**Work task:** Below are records with pictures. Transcribe exactly, and only, the lines from the line with "Click the 管理后台 logo icon" to the line with "Select the Wall tab in sidebar", both ends included, but not the pictures.

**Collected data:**
======

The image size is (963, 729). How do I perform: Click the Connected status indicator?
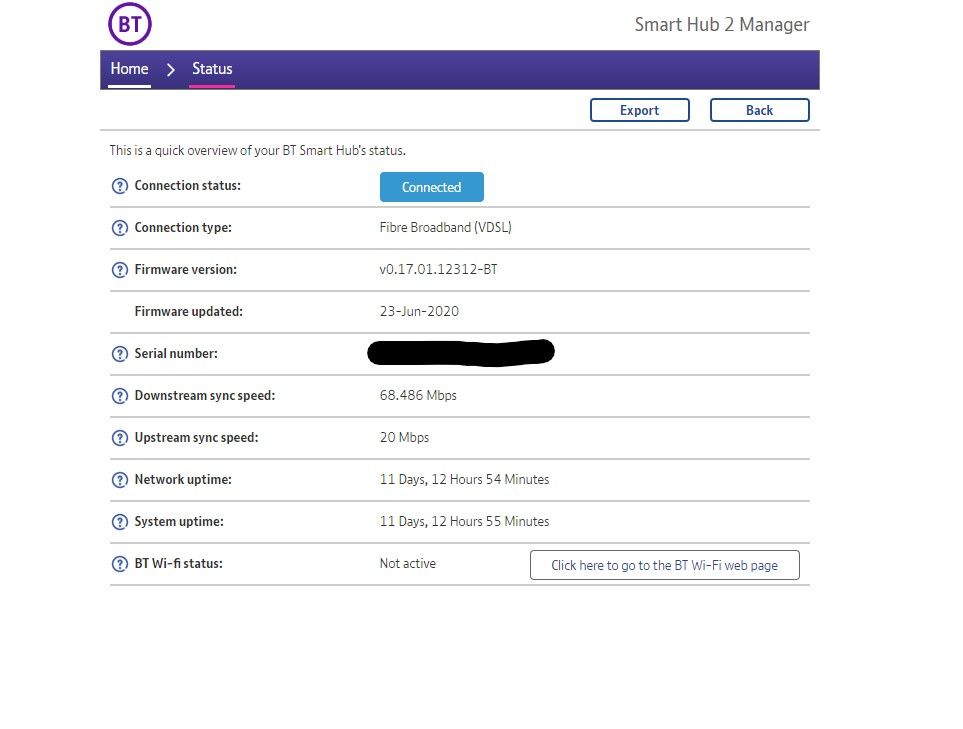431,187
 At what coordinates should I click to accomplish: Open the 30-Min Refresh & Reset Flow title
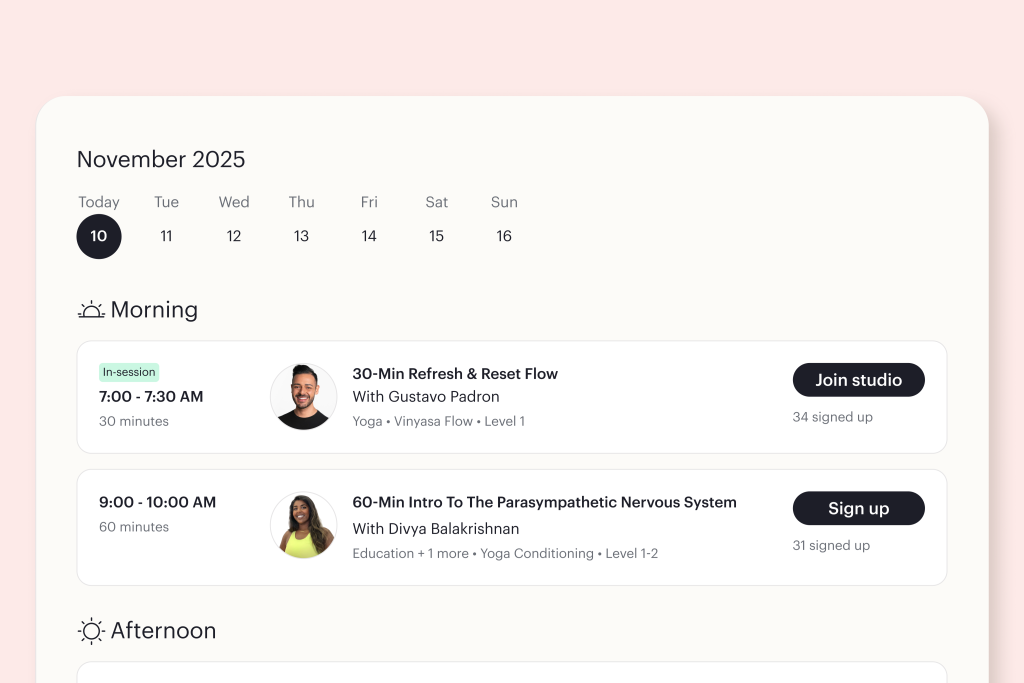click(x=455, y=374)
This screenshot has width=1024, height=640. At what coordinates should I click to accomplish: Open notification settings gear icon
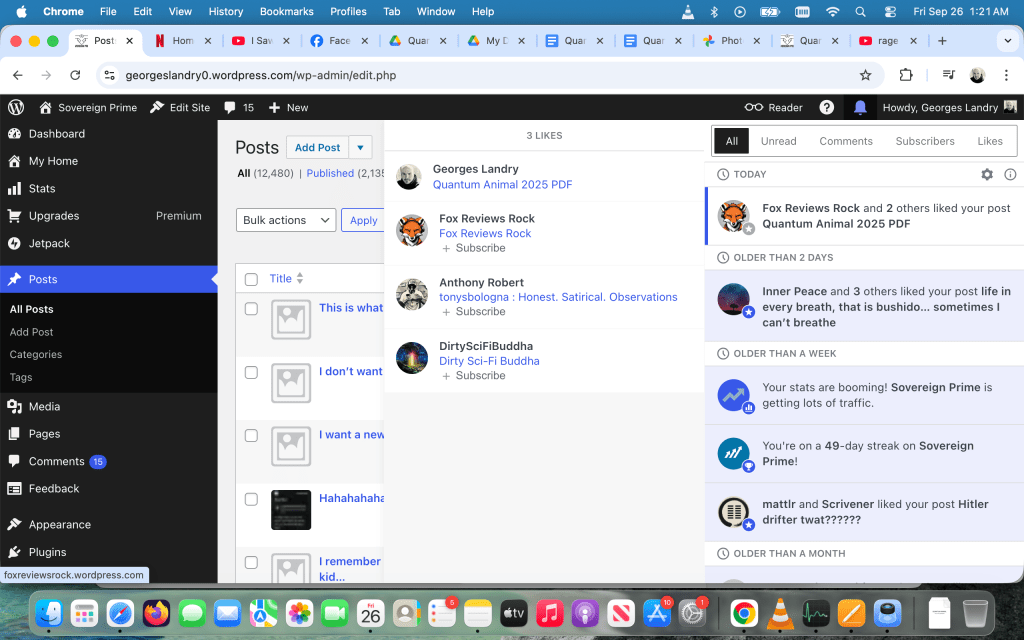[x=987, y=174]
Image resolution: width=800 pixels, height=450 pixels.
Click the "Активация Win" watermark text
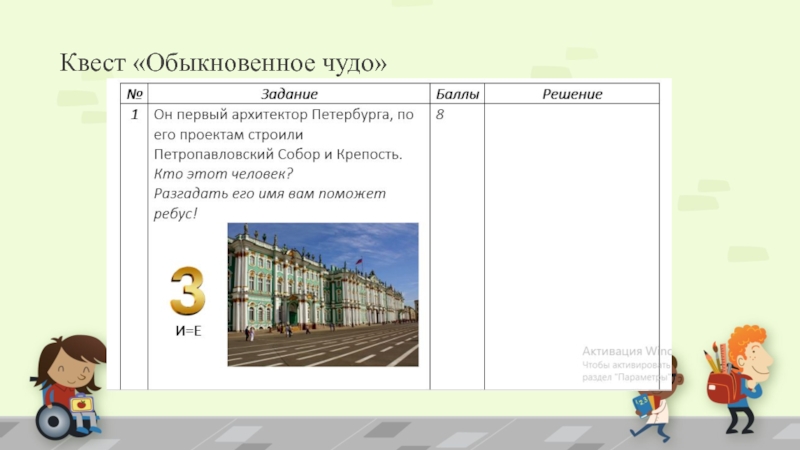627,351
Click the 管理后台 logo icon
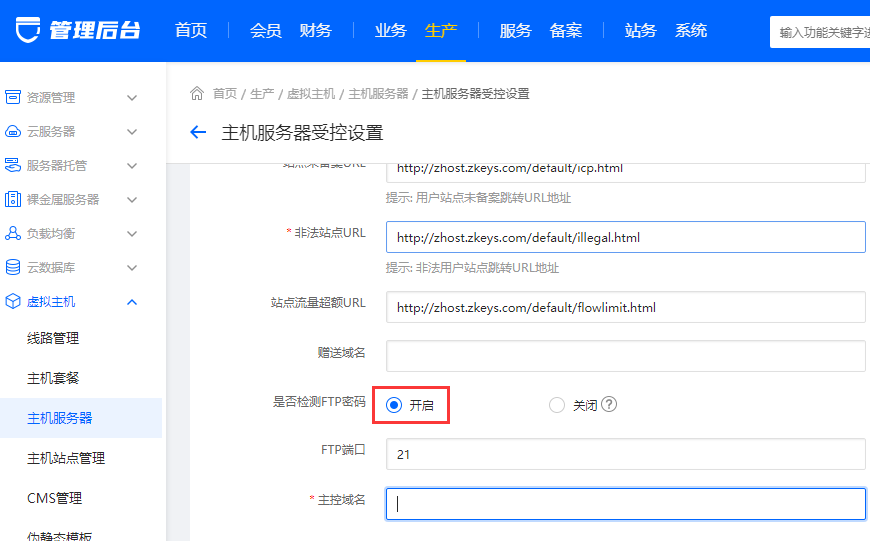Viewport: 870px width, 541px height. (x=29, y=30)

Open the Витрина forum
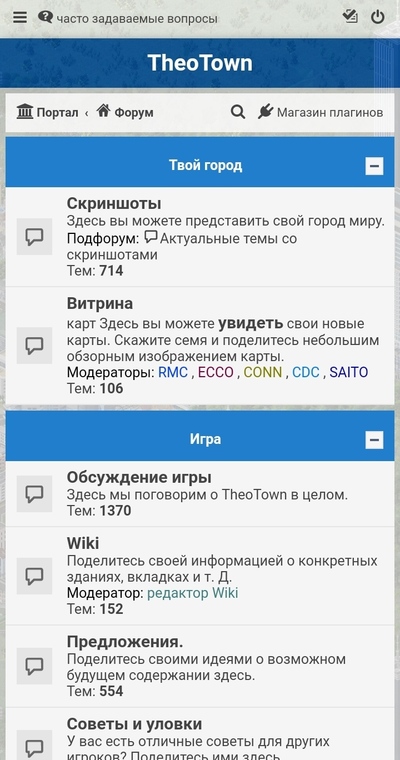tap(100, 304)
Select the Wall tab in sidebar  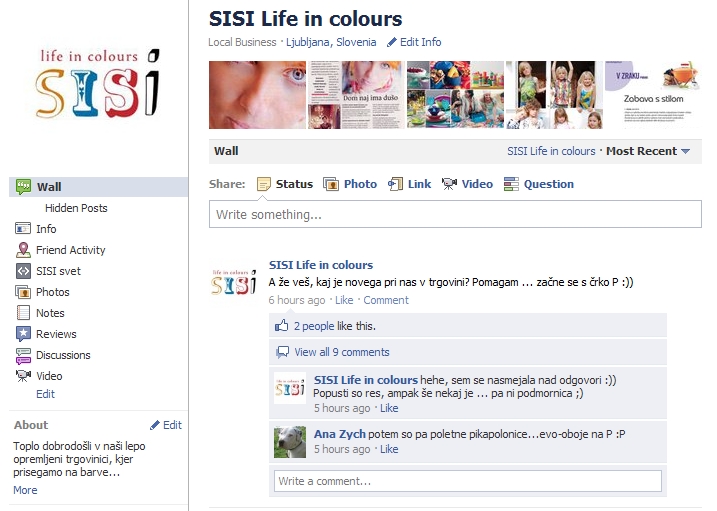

======

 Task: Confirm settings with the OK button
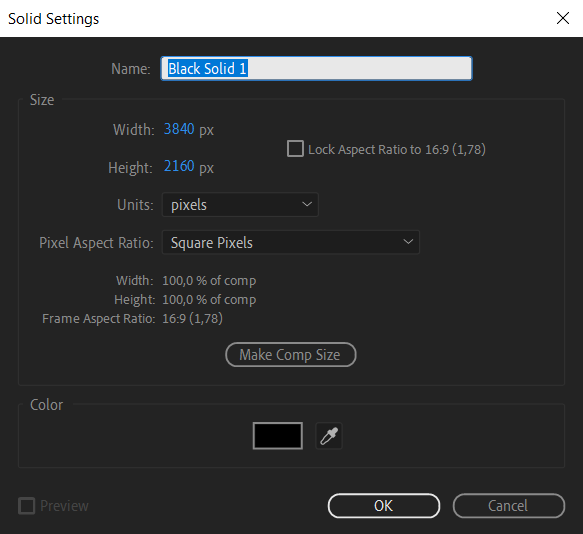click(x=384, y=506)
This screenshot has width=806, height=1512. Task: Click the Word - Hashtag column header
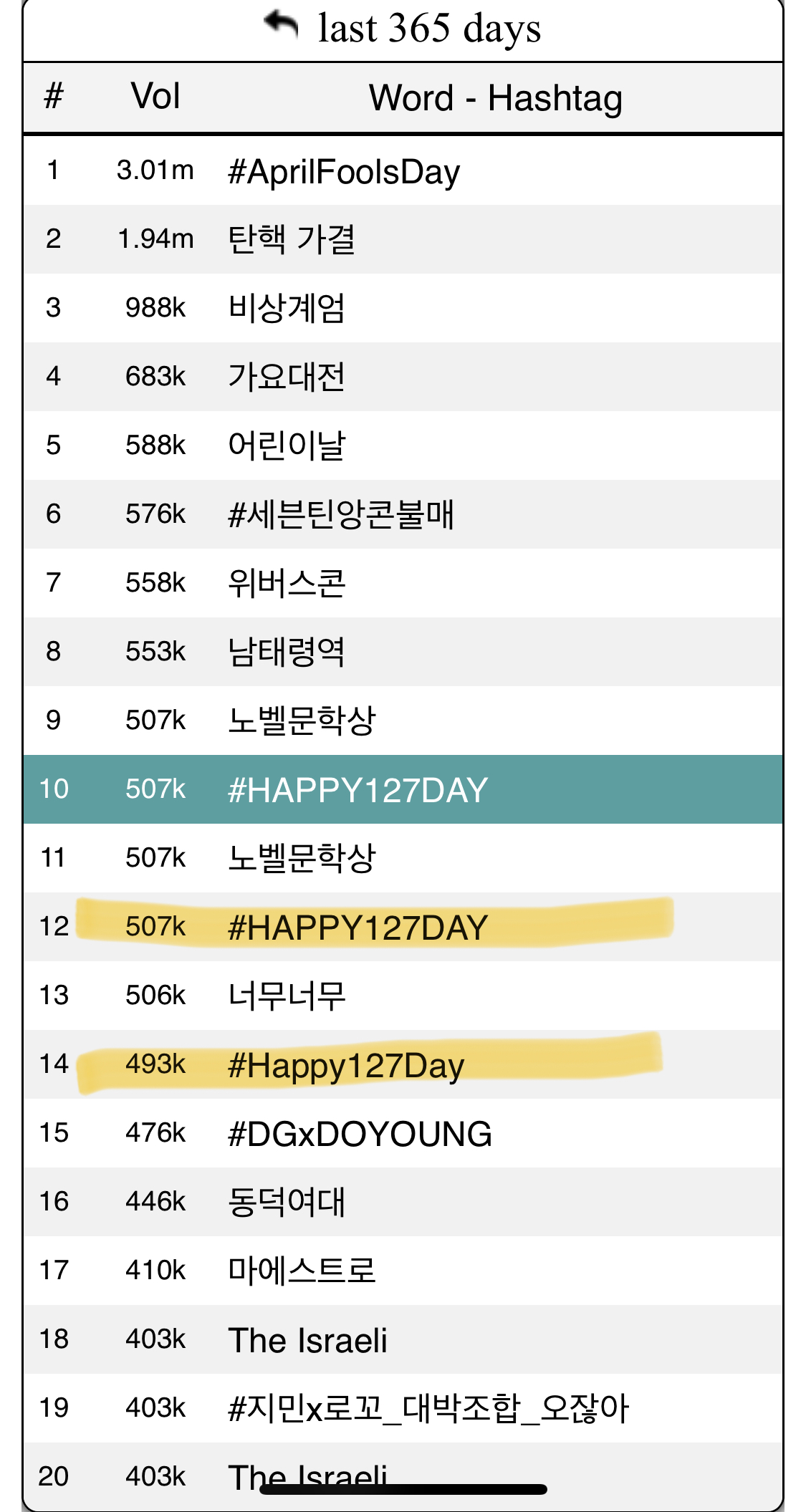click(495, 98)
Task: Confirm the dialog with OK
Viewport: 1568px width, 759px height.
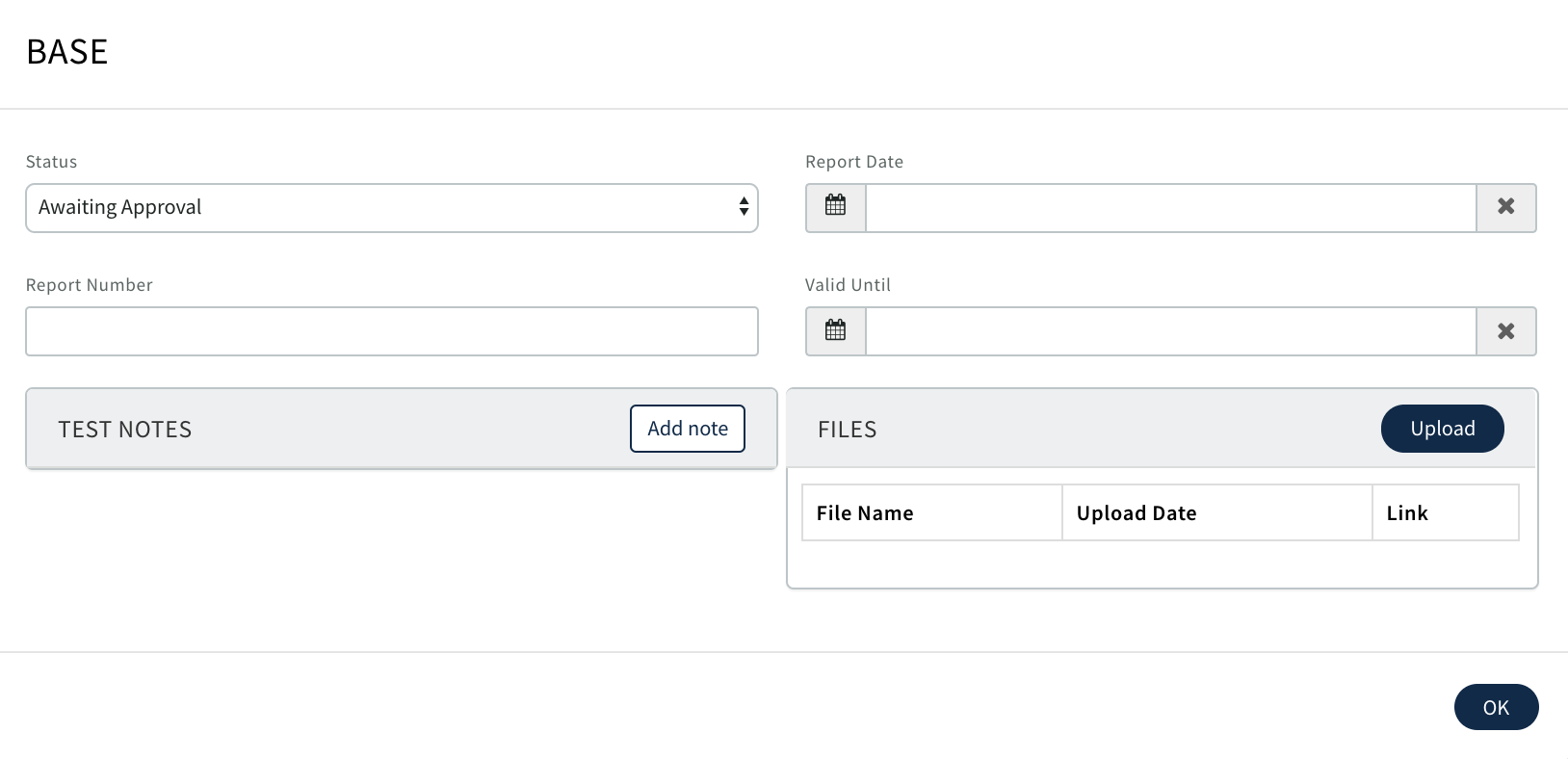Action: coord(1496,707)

======

**Task output:**
Click the 管理后台 logo icon
Viewport: 870px width, 541px height. (x=29, y=30)

Open the Витрина forum
tap(100, 304)
Select the Wall tab in sidebar  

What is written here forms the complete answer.